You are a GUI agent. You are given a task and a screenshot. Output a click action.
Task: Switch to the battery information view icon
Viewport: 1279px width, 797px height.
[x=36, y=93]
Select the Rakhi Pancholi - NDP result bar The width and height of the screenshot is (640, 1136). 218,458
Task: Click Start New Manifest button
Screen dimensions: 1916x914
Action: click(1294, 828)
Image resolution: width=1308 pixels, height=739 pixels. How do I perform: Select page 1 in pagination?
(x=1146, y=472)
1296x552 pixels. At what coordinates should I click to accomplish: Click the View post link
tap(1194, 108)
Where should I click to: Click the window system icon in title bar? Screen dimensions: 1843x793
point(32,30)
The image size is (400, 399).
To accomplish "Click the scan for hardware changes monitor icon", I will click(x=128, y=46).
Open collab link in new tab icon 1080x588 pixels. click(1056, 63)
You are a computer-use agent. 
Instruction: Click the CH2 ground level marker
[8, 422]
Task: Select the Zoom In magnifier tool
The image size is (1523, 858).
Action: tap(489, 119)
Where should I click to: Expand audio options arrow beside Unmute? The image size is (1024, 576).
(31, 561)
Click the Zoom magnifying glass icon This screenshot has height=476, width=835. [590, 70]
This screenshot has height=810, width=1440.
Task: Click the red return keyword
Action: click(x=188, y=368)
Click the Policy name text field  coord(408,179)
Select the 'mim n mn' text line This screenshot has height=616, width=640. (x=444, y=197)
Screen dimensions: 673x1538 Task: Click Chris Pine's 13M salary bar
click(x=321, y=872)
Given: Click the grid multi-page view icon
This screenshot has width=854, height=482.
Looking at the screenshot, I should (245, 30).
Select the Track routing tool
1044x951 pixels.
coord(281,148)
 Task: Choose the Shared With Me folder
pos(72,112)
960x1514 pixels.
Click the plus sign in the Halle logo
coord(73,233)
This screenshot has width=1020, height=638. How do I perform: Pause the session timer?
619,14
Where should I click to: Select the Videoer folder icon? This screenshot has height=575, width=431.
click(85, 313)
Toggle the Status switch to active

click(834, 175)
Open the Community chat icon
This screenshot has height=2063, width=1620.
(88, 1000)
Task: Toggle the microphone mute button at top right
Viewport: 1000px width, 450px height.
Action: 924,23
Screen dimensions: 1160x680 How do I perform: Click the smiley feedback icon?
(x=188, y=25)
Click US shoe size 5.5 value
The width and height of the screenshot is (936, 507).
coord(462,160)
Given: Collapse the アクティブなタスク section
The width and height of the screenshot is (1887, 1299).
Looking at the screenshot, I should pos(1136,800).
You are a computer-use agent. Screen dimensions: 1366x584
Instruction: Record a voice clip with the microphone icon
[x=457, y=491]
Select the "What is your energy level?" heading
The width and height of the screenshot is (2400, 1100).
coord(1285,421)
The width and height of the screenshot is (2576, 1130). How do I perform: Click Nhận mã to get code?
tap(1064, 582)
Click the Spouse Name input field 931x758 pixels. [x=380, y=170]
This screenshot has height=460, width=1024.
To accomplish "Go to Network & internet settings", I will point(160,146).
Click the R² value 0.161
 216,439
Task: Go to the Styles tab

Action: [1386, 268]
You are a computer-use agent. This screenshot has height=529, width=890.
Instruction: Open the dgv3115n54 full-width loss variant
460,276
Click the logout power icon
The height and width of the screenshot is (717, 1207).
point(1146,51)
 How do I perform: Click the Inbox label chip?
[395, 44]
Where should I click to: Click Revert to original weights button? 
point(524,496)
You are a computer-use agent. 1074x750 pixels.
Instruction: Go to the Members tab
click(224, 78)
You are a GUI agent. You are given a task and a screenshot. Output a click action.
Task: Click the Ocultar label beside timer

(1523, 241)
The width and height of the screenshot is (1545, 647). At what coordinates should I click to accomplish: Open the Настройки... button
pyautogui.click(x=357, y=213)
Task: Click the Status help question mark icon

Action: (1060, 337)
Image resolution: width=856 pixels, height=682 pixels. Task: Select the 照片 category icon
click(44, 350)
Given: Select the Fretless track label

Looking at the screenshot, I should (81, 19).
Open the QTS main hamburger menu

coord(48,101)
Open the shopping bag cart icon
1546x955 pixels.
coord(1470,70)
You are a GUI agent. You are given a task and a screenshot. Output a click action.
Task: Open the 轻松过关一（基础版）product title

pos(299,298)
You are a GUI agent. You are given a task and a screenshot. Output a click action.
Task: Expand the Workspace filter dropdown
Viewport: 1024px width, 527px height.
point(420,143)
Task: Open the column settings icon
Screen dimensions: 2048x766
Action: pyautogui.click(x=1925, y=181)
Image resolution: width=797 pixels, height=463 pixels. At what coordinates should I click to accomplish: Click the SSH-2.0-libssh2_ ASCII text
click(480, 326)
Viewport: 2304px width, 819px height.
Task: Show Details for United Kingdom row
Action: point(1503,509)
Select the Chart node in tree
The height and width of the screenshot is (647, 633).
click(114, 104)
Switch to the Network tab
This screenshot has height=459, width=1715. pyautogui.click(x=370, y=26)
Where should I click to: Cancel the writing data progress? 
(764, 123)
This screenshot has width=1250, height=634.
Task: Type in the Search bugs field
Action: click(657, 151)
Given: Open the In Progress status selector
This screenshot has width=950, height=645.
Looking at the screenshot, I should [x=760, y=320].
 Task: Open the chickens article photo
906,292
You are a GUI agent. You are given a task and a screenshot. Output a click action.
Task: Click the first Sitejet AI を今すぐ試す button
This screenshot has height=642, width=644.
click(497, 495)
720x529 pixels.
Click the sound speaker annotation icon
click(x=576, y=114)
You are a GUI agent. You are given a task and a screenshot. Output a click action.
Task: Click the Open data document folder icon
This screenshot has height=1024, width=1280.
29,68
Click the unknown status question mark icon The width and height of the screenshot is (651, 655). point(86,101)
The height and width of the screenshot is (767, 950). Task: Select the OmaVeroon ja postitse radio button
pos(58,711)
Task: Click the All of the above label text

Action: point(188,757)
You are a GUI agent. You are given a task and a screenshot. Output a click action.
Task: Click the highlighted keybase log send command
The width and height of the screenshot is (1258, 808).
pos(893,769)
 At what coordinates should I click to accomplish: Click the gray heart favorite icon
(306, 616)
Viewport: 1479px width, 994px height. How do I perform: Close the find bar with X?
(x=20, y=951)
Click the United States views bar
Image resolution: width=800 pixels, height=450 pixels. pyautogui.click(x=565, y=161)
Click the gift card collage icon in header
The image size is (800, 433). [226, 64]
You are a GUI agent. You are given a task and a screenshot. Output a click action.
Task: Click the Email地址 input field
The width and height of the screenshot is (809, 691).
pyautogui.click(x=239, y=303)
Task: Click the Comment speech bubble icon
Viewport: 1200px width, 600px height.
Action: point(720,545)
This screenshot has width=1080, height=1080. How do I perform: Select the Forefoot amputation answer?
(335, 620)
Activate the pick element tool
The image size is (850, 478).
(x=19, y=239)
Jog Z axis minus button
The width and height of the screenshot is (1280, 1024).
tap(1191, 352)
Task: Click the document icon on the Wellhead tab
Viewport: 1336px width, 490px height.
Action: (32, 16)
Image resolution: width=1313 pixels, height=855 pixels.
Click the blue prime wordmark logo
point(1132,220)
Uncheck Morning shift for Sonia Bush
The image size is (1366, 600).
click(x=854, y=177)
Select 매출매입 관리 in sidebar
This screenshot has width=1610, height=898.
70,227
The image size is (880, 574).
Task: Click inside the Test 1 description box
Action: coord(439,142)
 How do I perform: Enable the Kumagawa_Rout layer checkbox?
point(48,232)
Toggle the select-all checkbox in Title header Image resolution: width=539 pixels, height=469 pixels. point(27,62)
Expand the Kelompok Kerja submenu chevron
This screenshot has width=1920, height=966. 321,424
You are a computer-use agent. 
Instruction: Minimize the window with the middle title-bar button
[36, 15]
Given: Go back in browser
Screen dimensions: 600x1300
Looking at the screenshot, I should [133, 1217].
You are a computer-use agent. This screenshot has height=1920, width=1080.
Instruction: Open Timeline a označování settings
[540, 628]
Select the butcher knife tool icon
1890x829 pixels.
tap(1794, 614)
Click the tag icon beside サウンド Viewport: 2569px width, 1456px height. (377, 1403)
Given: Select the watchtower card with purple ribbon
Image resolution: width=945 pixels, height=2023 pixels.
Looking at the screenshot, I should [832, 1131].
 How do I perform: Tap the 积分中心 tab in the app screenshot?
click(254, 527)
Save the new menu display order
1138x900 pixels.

### Problem requirements
Among the records above, how many lines contain the word "computer"? Answer with the number by itself.

### Written answer
6